SUPPLIED DATA ::

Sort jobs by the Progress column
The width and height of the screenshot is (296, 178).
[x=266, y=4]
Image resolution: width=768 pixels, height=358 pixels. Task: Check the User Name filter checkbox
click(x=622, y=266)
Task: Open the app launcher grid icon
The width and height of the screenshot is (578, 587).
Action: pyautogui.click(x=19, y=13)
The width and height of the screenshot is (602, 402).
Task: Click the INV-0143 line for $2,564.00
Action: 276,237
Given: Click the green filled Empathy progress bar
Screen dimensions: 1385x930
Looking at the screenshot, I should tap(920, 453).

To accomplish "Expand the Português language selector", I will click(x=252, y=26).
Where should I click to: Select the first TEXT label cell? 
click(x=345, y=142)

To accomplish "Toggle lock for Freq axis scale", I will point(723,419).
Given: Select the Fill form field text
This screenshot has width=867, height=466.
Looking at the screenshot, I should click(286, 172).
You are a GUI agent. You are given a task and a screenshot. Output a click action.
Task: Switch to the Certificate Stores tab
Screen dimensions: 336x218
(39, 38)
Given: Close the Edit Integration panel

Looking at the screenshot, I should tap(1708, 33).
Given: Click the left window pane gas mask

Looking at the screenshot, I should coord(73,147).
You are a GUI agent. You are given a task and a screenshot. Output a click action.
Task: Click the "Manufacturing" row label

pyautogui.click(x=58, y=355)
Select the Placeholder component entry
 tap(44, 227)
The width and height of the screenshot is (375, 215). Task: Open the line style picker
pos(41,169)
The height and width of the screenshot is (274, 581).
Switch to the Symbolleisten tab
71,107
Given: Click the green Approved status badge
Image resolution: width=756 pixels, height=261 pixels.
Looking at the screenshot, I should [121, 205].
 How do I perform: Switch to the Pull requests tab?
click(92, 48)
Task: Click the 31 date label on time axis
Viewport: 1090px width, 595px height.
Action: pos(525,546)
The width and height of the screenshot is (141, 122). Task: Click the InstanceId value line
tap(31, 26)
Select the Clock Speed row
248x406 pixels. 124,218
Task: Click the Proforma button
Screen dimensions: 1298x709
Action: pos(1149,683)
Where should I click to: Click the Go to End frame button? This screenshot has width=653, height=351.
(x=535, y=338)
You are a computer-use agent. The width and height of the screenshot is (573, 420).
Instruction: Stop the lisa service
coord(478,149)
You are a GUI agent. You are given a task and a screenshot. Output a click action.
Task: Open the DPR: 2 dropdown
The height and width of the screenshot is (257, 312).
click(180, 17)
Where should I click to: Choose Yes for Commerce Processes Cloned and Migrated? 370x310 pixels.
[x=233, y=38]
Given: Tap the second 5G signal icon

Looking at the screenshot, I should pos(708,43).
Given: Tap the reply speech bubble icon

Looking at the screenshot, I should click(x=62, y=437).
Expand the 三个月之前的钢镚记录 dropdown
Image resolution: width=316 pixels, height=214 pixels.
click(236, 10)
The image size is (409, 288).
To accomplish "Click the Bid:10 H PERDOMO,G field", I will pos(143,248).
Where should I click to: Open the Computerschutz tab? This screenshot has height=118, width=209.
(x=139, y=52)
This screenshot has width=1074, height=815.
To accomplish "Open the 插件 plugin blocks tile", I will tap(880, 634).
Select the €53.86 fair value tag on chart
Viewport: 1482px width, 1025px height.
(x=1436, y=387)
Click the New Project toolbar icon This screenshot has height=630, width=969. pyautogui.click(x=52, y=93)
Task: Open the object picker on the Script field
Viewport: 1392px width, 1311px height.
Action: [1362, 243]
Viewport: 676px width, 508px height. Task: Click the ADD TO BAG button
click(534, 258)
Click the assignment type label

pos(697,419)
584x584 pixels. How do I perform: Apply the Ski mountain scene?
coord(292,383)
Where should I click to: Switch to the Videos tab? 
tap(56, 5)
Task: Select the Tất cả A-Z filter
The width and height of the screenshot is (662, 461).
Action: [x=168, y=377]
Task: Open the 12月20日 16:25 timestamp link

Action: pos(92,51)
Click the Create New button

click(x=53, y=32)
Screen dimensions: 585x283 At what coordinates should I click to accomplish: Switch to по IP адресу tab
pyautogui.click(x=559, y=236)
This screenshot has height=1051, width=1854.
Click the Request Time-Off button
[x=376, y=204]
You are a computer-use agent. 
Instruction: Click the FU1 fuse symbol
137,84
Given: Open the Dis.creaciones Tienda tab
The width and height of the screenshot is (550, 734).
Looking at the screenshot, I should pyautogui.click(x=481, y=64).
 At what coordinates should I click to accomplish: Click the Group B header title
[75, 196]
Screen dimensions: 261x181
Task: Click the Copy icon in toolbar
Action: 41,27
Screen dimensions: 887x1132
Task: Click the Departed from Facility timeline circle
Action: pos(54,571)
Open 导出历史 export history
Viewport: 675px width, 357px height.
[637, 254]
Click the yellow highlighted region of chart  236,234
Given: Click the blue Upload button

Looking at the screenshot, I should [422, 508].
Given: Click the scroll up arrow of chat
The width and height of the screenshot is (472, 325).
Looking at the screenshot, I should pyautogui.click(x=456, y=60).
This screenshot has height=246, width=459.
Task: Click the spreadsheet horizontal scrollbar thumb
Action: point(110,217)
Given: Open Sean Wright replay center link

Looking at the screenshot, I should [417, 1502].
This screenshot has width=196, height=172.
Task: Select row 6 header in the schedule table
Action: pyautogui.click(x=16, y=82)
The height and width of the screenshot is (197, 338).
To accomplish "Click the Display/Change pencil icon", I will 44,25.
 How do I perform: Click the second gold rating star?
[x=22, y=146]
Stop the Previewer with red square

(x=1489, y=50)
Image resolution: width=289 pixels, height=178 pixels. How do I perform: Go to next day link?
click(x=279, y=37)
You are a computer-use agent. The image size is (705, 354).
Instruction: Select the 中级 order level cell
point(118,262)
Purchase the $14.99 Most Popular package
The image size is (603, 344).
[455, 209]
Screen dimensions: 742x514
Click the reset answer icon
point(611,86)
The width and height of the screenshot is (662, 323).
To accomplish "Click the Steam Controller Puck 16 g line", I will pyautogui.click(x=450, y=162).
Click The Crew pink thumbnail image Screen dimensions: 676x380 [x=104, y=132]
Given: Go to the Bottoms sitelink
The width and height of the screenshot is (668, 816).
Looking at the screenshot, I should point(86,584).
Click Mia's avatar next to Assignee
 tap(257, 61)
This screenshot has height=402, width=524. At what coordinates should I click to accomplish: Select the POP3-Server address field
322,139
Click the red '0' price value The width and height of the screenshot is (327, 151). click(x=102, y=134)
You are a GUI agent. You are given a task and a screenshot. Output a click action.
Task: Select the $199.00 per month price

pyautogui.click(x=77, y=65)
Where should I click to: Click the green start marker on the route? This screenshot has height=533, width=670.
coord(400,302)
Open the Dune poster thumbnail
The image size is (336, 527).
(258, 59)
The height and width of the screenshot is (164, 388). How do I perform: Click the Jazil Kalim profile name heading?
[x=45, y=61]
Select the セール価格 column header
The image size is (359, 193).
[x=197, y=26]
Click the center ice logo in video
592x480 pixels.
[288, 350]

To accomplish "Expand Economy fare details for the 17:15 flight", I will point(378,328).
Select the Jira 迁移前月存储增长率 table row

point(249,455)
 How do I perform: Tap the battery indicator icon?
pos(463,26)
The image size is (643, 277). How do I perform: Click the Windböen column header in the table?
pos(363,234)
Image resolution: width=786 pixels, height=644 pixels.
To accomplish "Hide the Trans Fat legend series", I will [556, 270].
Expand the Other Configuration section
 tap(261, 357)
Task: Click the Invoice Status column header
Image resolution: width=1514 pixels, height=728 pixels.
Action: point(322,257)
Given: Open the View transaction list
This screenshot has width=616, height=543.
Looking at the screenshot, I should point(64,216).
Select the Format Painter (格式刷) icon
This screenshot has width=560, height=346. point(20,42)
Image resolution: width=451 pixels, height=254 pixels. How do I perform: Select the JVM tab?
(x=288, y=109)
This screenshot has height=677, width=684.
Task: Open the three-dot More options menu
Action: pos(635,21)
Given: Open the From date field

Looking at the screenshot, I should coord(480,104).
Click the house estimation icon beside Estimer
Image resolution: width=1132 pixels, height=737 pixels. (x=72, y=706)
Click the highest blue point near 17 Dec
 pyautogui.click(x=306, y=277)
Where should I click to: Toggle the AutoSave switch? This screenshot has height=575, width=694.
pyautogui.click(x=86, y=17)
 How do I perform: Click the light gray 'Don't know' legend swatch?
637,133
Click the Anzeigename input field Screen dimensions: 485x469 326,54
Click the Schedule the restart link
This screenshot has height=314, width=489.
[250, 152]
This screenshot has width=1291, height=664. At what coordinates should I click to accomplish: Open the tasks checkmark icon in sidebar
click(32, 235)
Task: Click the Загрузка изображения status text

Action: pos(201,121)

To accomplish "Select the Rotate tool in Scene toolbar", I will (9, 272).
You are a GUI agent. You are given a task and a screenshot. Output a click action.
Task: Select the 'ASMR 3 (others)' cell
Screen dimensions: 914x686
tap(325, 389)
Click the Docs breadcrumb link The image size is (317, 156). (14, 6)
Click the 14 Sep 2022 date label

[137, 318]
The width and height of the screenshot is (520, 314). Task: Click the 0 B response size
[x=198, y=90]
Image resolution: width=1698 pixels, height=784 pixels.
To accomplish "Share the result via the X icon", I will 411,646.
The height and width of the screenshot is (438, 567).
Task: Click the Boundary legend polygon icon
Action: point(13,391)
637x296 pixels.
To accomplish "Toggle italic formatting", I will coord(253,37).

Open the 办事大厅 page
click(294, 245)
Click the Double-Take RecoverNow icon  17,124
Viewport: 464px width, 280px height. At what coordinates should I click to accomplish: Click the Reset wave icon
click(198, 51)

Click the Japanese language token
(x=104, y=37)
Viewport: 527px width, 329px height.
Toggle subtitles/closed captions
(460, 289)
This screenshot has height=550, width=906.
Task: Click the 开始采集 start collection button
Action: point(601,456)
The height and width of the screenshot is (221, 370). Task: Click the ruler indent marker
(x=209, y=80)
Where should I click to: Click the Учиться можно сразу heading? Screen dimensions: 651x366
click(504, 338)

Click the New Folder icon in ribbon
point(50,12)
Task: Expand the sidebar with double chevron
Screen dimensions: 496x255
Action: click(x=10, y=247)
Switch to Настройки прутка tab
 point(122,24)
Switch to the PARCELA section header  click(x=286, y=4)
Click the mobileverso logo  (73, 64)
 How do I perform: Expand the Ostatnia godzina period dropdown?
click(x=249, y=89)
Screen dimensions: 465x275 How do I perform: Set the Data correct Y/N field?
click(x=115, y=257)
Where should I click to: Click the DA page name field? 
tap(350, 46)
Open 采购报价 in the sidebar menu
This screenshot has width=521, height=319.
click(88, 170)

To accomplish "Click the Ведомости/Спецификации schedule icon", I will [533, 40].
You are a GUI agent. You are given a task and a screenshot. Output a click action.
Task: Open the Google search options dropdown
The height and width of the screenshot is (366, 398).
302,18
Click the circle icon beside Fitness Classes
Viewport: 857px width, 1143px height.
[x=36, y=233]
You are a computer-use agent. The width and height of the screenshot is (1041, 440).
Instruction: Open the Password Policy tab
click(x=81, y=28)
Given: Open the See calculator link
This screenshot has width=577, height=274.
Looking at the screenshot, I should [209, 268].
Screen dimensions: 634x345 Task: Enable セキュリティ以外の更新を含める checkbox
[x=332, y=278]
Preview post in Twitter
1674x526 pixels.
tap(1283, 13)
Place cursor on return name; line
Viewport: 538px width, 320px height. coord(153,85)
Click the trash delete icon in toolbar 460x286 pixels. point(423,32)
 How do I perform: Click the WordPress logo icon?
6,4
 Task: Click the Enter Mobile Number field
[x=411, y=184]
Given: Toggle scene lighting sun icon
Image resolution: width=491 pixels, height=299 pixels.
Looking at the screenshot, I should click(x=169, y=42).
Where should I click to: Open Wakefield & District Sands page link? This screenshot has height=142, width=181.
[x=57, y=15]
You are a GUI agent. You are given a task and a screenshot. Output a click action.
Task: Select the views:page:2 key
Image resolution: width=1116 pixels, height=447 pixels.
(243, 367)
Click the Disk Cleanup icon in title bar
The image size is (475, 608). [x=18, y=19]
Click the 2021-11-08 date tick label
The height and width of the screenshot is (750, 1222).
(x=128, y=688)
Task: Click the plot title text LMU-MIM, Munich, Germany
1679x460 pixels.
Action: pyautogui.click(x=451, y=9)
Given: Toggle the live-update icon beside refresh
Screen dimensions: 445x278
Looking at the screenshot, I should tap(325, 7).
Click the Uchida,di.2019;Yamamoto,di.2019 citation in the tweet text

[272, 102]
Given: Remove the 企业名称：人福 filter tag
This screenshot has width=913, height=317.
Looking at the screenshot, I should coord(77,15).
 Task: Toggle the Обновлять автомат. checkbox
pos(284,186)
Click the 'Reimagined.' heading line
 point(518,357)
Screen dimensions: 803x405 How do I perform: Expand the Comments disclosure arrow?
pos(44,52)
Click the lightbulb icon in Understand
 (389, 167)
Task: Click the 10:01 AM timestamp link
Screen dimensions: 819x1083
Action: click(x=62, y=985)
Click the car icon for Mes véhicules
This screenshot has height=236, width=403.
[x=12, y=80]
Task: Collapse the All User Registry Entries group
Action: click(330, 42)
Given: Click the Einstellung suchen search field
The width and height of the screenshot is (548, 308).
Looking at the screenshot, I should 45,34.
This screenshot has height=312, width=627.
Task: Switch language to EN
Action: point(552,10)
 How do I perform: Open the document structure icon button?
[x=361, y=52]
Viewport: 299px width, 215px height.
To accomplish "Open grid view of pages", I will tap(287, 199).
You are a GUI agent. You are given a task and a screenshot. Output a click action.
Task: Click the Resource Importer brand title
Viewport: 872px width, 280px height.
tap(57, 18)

THE PROBLEM ::
For every line in the listing above that mentions the word "axis", make a copy.

SOLUTION FOR THIS EXERCISE ::
To accomplish "Toggle lock for Freq axis scale", I will point(723,419).
Task: Click the 31 date label on time axis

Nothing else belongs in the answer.